Antiproliferative effect of somatostatin analogs in gastroenteropancreatic neuroendocrine tumors.

出版信息

World J Gastroenterol. 2010 Jun 28;16(24):2963-70. doi: 10.3748/wjg.v16.i24.2963.

Abstract

Somatostatin analogs were initially developed for the control of hormonal syndromes associated with neuroendocrine tumors (NETs). In recent years, accumulating data has supported their role as antiproliferative agents, capable of stabilizing tumor growth in patients with metastatic neuroendocrine malignancies, including carcinoid and pancreatic endocrine tumors. A phase III, randomized, placebo-controlled trial has now demonstrated that octreotide long-acting repeatable (LAR) 30 mg can significantly prolong time to tumor progression among patients with metastatic midgut NETs regardless of functional status, chromogranin A level or age. In addition to significantly lengthening time to tumor progression in the overall study population, subset analysis suggests that patients with low tumor burden are most likely to experience disease stabilization with octreotide LAR 30 mg, supporting the early use of octreotide LAR in patients with metastatic disease. Further research efforts are underway to evaluate the use of somatostatin analogs as antiproliferative agents in other types of gastroenteropancreatic-NETs.

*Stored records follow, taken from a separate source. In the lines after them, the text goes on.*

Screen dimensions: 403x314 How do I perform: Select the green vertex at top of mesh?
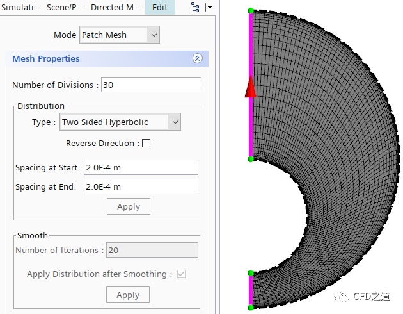251,11
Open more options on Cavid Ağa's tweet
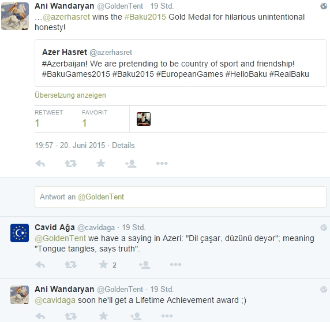The height and width of the screenshot is (322, 330). [x=176, y=264]
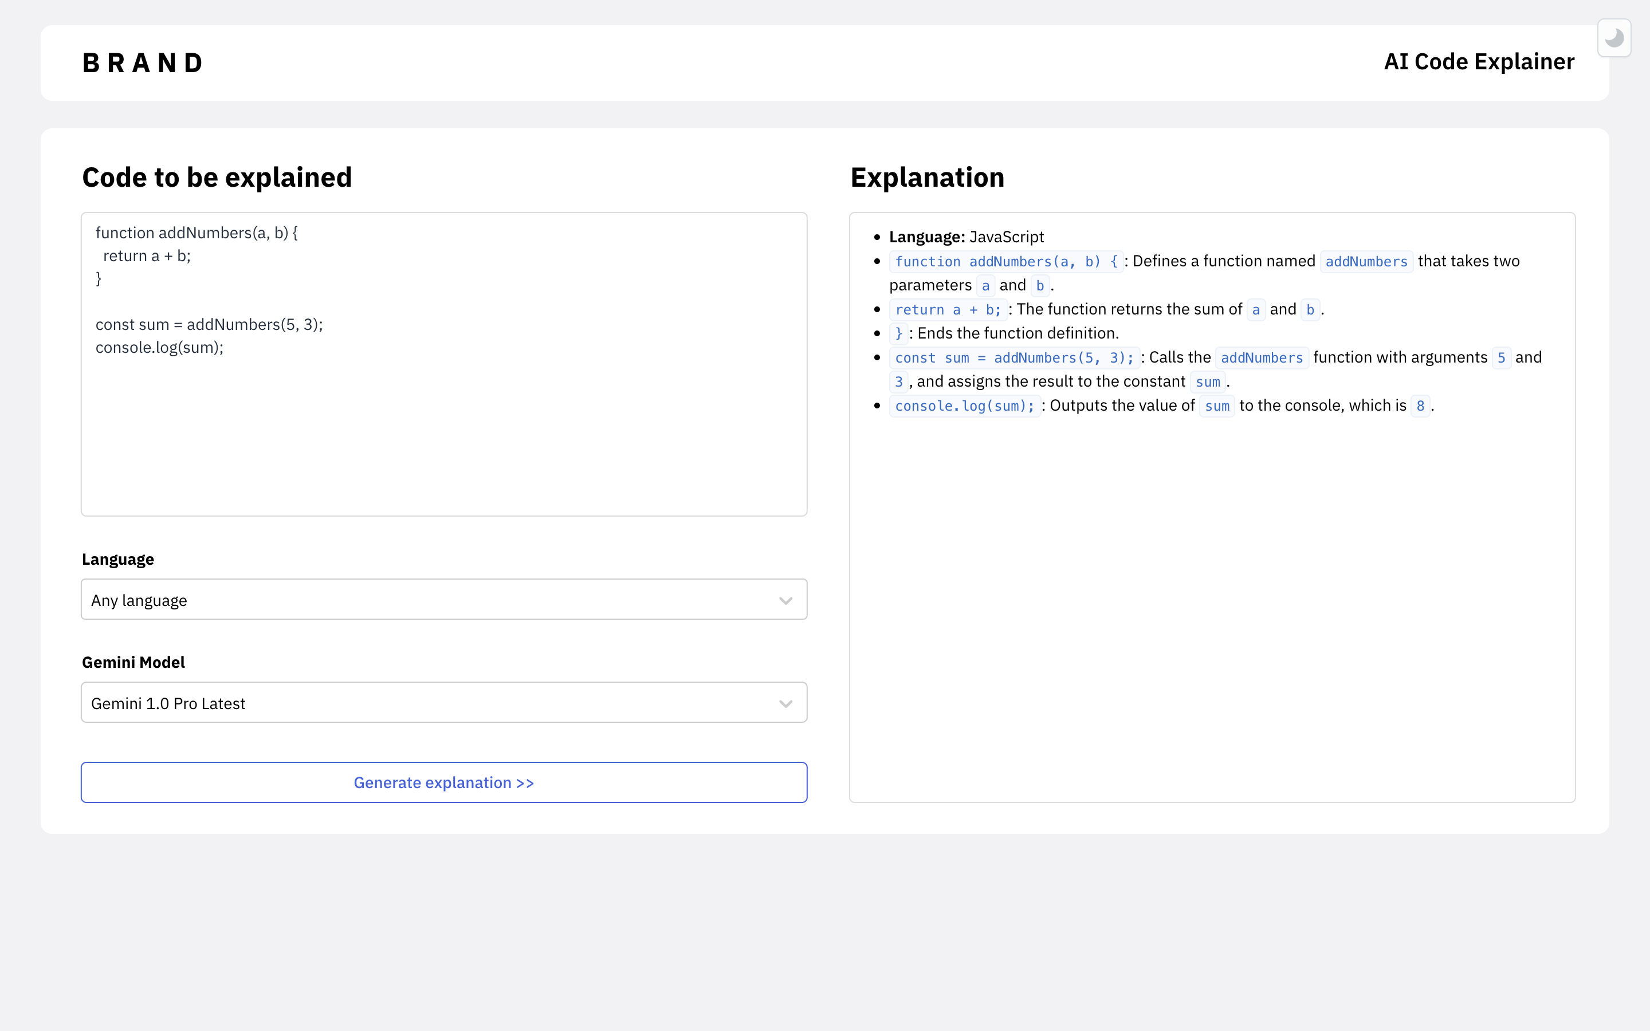Image resolution: width=1650 pixels, height=1031 pixels.
Task: Click the Gemini Model label
Action: coord(134,662)
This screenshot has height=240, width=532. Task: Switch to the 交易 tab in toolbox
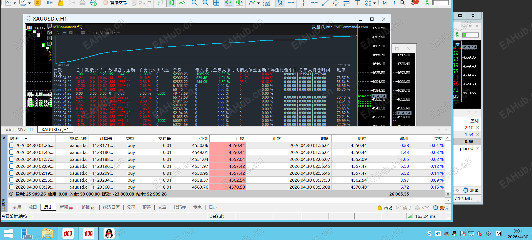pos(17,207)
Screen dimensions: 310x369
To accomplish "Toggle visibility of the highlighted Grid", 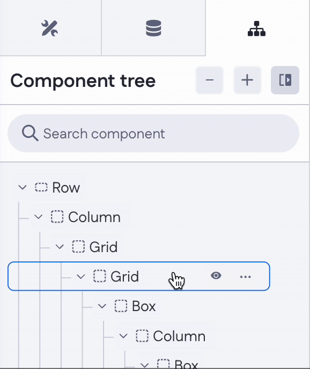I will pyautogui.click(x=216, y=276).
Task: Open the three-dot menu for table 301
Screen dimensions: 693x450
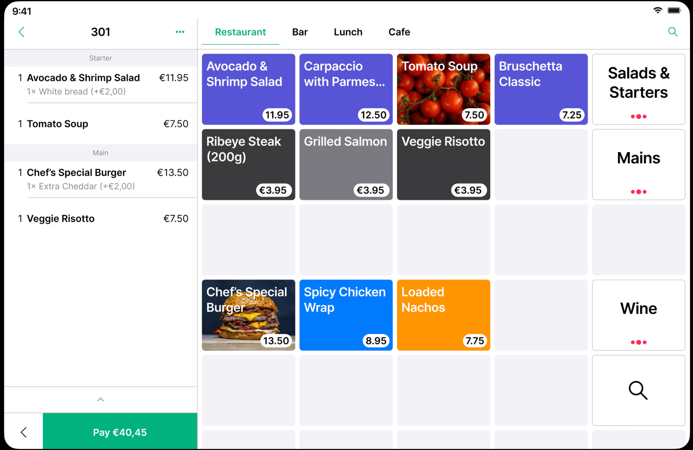Action: (180, 32)
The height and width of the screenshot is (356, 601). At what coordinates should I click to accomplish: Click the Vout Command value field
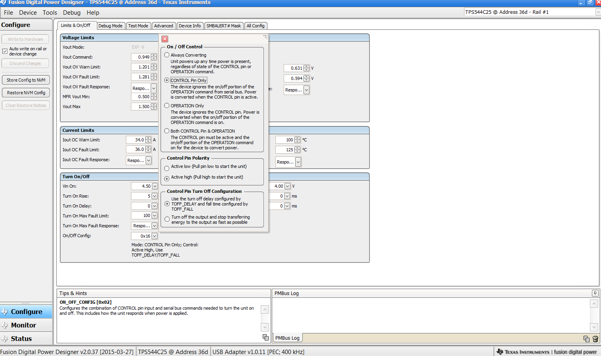(x=141, y=57)
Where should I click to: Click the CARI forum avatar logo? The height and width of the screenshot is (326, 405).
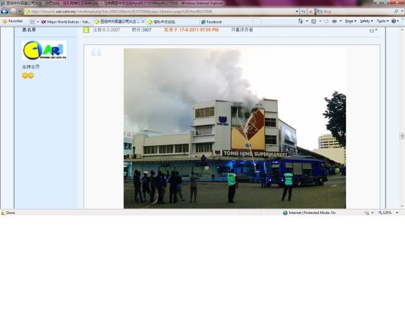click(x=44, y=51)
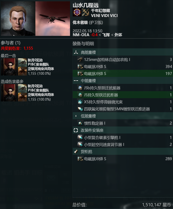The width and height of the screenshot is (173, 209).
Task: Click the 飞挥 constellation link
Action: [x=106, y=35]
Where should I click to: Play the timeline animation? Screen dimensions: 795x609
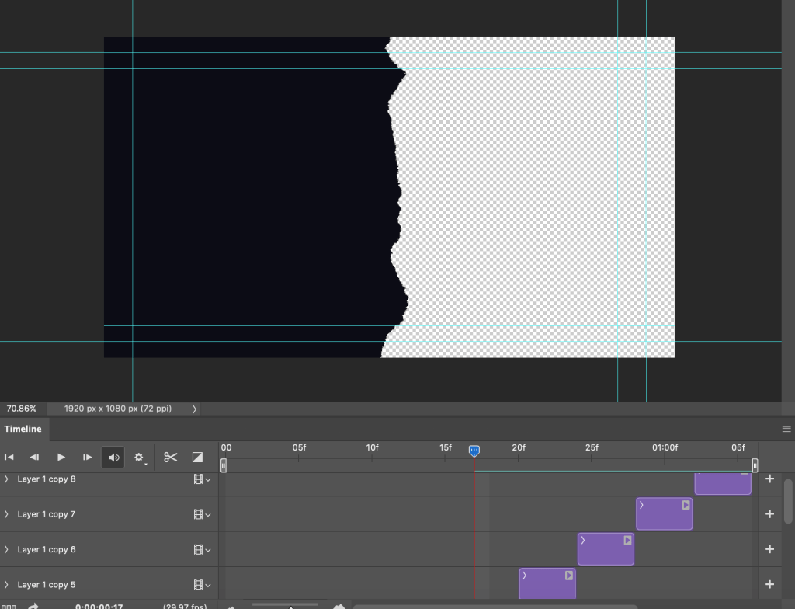tap(61, 458)
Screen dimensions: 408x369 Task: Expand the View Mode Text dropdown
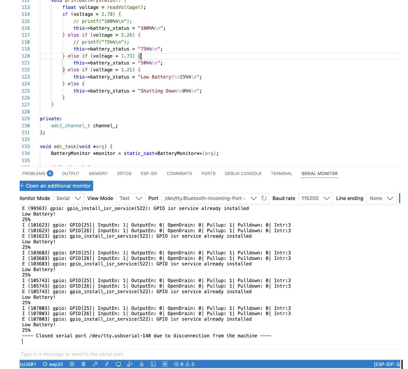pyautogui.click(x=130, y=198)
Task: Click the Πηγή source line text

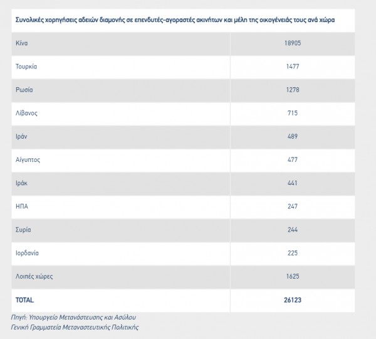Action: click(x=74, y=318)
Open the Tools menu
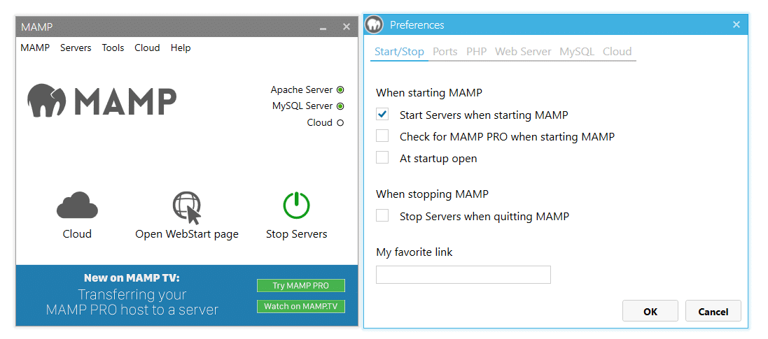Screen dimensions: 768x339 [113, 48]
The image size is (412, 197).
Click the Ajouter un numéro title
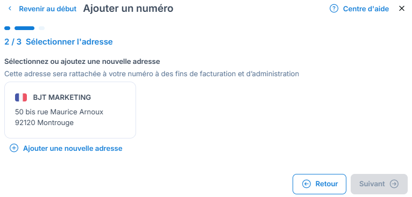pos(128,9)
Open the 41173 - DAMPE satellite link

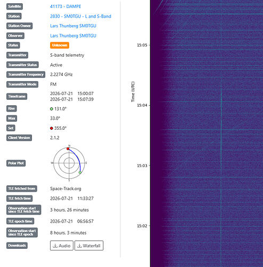pyautogui.click(x=65, y=6)
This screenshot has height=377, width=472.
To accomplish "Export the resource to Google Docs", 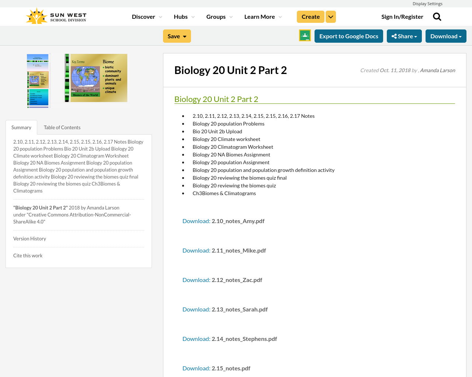I will 348,36.
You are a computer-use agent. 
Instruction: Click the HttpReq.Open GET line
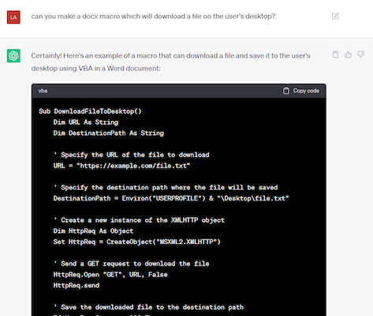point(110,275)
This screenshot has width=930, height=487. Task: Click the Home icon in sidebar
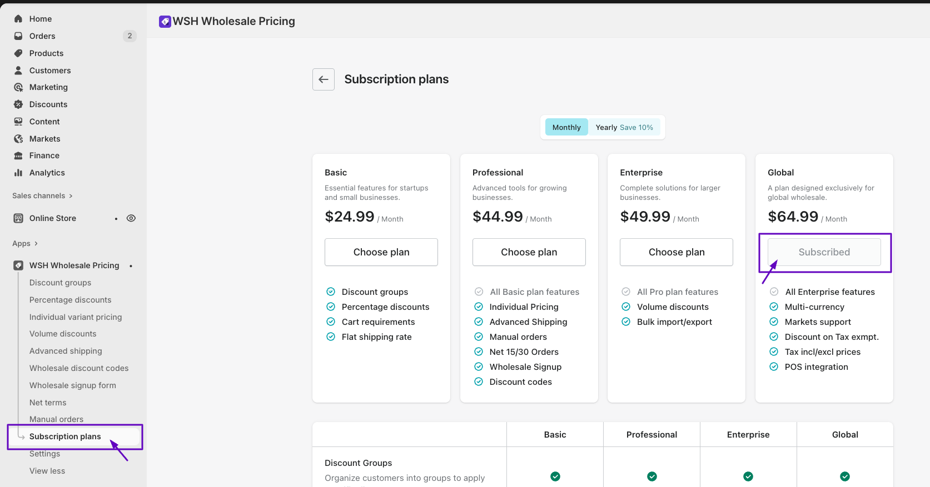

Ongoing studies are also evaluating novel somatostatin analogs and somatostatin analogs in combination with other anti-tumor therapies.

摘要

生长抑素类似物最初是为了控制与神经内分泌肿瘤(NET)相关的激素综合征而开发的。近年来,越来越多的数据支持其作为抗增殖剂的作用,能够稳定转移性神经内分泌恶性肿瘤患者的肿瘤生长,包括类癌和胰腺内分泌肿瘤。一项 III 期、随机、安慰剂对照试验现已表明,奥曲肽长效重复(LAR)30mg 可显著延长转移性中肠 NET 患者的无进展生存期,无论其功能状态、嗜铬粒蛋白 A 水平或年龄如何。除了在整个研究人群中显著延长肿瘤进展时间外,亚组分析表明,肿瘤负担较低的患者最有可能因奥曲肽 LAR 30mg 而稳定疾病,这支持在转移性疾病患者中尽早使用奥曲肽 LAR。目前正在进行进一步的研究,以评估生长抑素类似物作为其他类型的胃肠胰神经内分泌肿瘤的抗增殖剂的用途。正在进行的研究还评估了新型生长抑素类似物和生长抑素类似物联合其他抗肿瘤疗法的疗效。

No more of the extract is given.